In recent years there has been a rapid growth in the development and application of new stochastic methods in electronic structure. These methods are quite diverse, from many-body wave function techniques in real space or determinant space to being used to sum perturbative expansions. This growth has been spurred by the more favorable scaling with the number of electrons and often better parallelization over large numbers of central processing unit (CPU) cores or graphical processing units (GPUs) than for high-end non-stochastic wave function based methods. This special issue of the Journal of Chemical Physics includes 33 papers that describe recent developments and applications in this area.
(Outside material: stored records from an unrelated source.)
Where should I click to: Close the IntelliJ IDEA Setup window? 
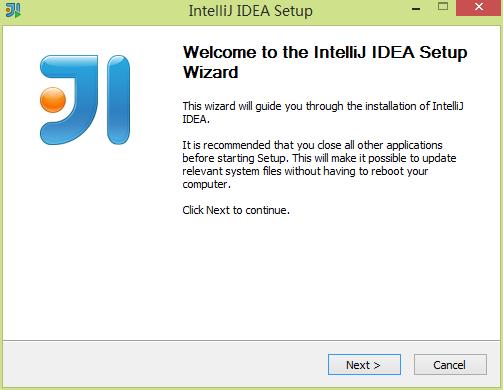pyautogui.click(x=479, y=7)
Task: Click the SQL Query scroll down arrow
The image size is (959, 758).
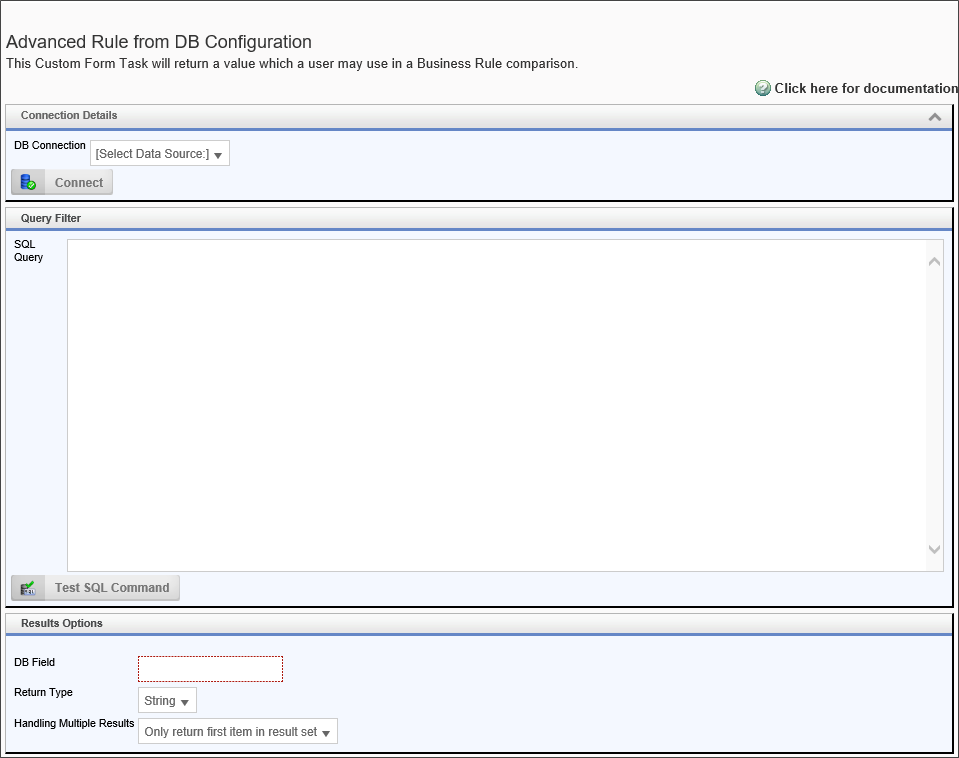Action: tap(934, 549)
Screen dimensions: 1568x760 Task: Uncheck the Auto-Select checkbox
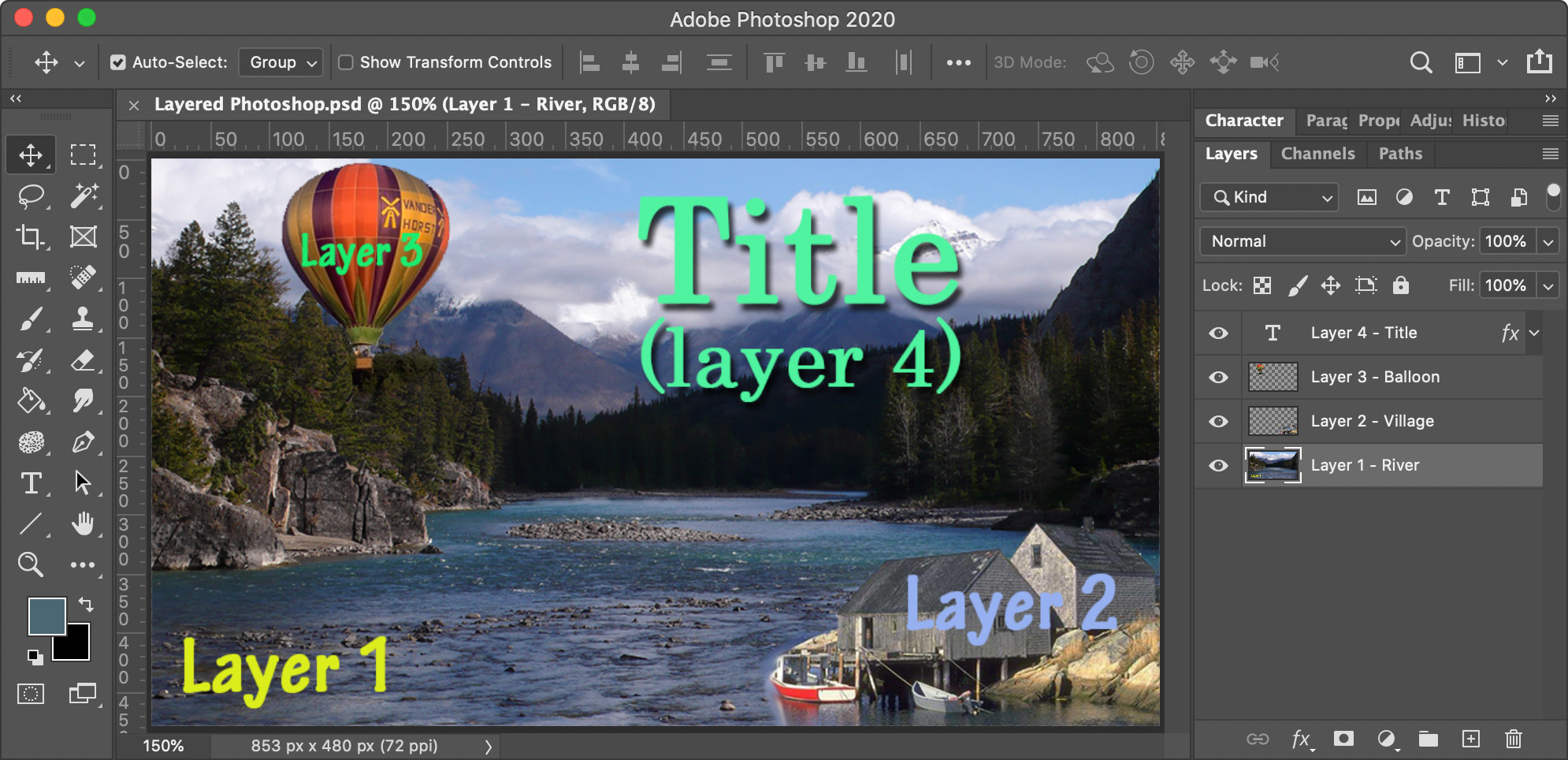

As seen from the articles in the issue, stochastic electronic structure methods are applicable to both molecules and solids and can accurately describe systems with strong electron correlation. This issue was motivated, in part, by the 2019 Telluride Science Research Center workshop on Stochastic Electronic Structure Methods that we organized. Below we briefly describe each of the papers in the special issue, dividing the papers into six subtopics.
I. AUXILIARY-FIELD QUANTUM MONTE CARLO
The auxiliary-field quantum Monte Carlo (AFQMC) method is an important tool in the study of correlated quantum many-body systems. While traditionally popular in the study of lattice Hamiltonians in condensed matter physics, the method is receiving increased attention in the study of atoms, molecules, and solids. This special issue provides a collection of recent developments of the method that aim to improve its efficiency and applicability, with particular emphasis on its use in the study of realistic materials.
In the paper by Lee and Reichman,1 the authors use a stochastic resolution-of-the-identity approach in phaseless AFQMC calculations and demonstrate reductions in computational scaling and memory requirements when combined with low-rank factorizations of the two-electron integral tensor. These advances will help us extend the range of applicability of AFQMC to larger systems.
Shi and Zhang provide a comprehensive description of the AFQMC method, with particular emphasis on the formulation specialized for real materials.2 The paper also describes a proposed approach to generate trial wave functions for real materials with self-consistent constraints and a detailed presentation of their efficient implementation of large multi-determinant trial wave functions. This paper provides an excellent pedagogical starting point for anyone interested in learning more about AFQMC approaches for real materials.
In the paper by Lee, Malone, and Reichman,3 the authors report phaseless AFQMC calculations on the ground state energy of benzene, the focus of a recent blind test that included several accurate quantum many-body approaches. The authors showed that phaseless AFQMC is capable of producing accurate results, comparable to some of the most accurate methods in the blind test. As argued by the authors, the favorable scaling of AFQMC, combined with its accuracy, makes it an important and complementary tool in the study of correlated many-body problems.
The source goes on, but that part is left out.